Quando aveva vent’anni, Emily Ratajkowski ha preso parte a un servizio di nudo per il magazine Darius, affidato al fotografo Jonathan Leder. Le polaroid che Leder ha scattato quella sera sono diventate tre libri interamente dedicati a lei, altrettante mostre e ristampe, ma Ratajkowski scrive che né lei né la sua agente dell’epoca avevano mai firmato una liberatoria per le immagini, al di fuori di quelle selezionate per il magazine. Soprattutto, la modella ha accusato Leder di averla molestata alla fine di quella giornata, un’accusa che il fotografo smentisce. «Non ho idea di che ora fosse quando la truccatrice ha annunciato che sarebbe andata a letto (…) Ero arrabbiata con lei per avermi abbandonato, ma non volevo ammettere a me stessa che la sua presenza aveva fatto la differenza. Posso gestirlo da sola, ho pensato». Secondo quanto racconta Ratajkowski, è in quel momento che Leder l’avrebbe aggredita, prima di ritirarsi dopo il suo rifiuto e far finta di nulla il giorno dopo. Da quel momento non avranno più contatti, se non tramite i legali per la questione dei diritti delle foto. «Di tanto in tanto andavo a controllare il suo profilo [di Leder, nda] online; mi sentivo quasi come se stessi controllando una parte di me, la parte di me che ora lui possedeva. (…) Era quasi inebriante vedere cosa aveva fatto con questa parte di me che aveva rubato», scrive lei, consegnandoci ancora un’altra versione di sé, questa volta tridimensionale.

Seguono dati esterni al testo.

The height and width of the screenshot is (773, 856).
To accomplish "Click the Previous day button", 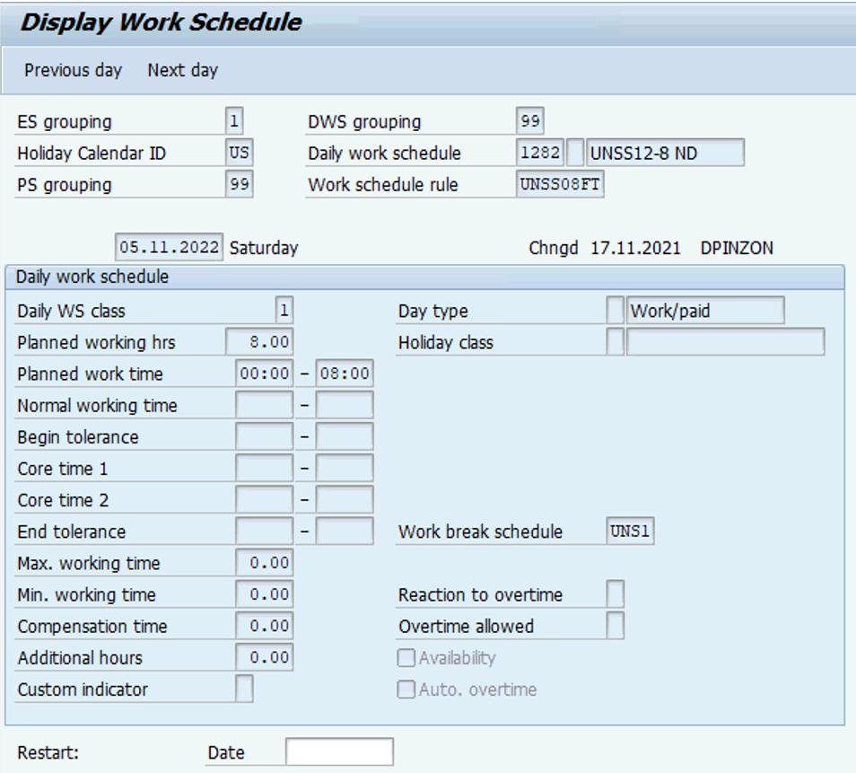I will pos(73,70).
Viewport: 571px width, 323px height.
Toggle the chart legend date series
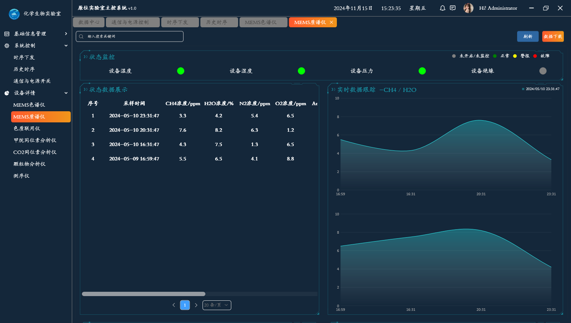[540, 89]
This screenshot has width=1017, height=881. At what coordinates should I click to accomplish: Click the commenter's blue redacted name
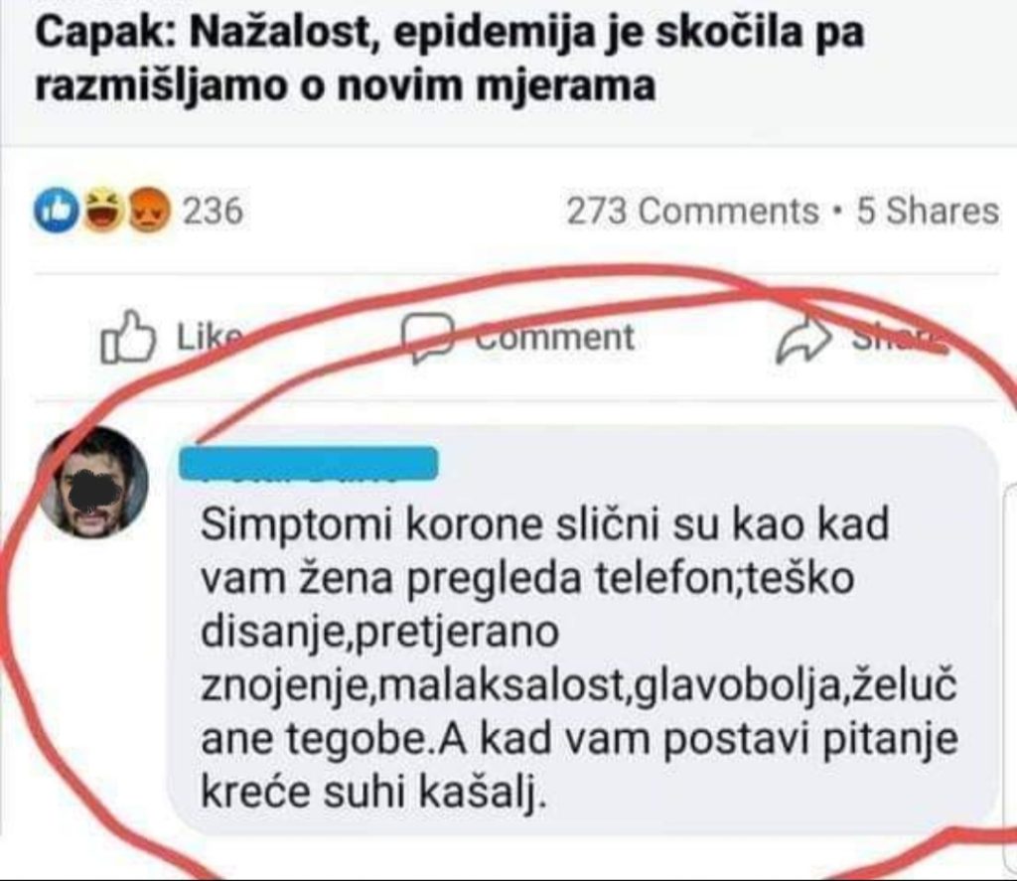pos(309,462)
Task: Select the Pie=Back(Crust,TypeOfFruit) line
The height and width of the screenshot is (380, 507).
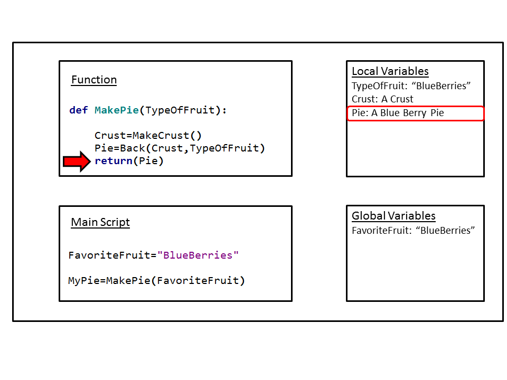Action: (x=180, y=148)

È strano leggere il racconto che la modella fa di se stessa, così com’è strano leggere i commenti che accompagnano l’articolo, che spaziano da “Però, è una tipa intelligente” a “Come scrive bene” fino all’immancabile “È una puttana in cerca di visibilità”.

Per anni abbiamo guardato il suo culo impossibilmente perfetto, quasi una categoria ontologica a sé, c’era lei e c’eravamo noi, ora leggiamo le sue parole e vorremmo proteggerla, abbracciarla, scusarci di quelle volte che l’abbiamo odiata perché era irraggiungibile, ora la sua bellezza potrebbe mettere a disagio in un modo che non avevamo ancora sperimentato. Ok le smorfiette e i balletti delle ragazzine su TikTok, ma Emily Ratajkowski è appena entrata in una nuova fase della sua celebrità, e noi con lei. «Alla fine, Jonathan finirà le sue polaroid, ma io rimarrò sempre la vera Emily; la Emily che possiede la Emily in versione opera d’arte, e anche quella che ha scritto questo saggio. La Emily che continuerà a ritagliarsi il controllo dove può trovarlo». Anche questa volta la imiteranno in tanti.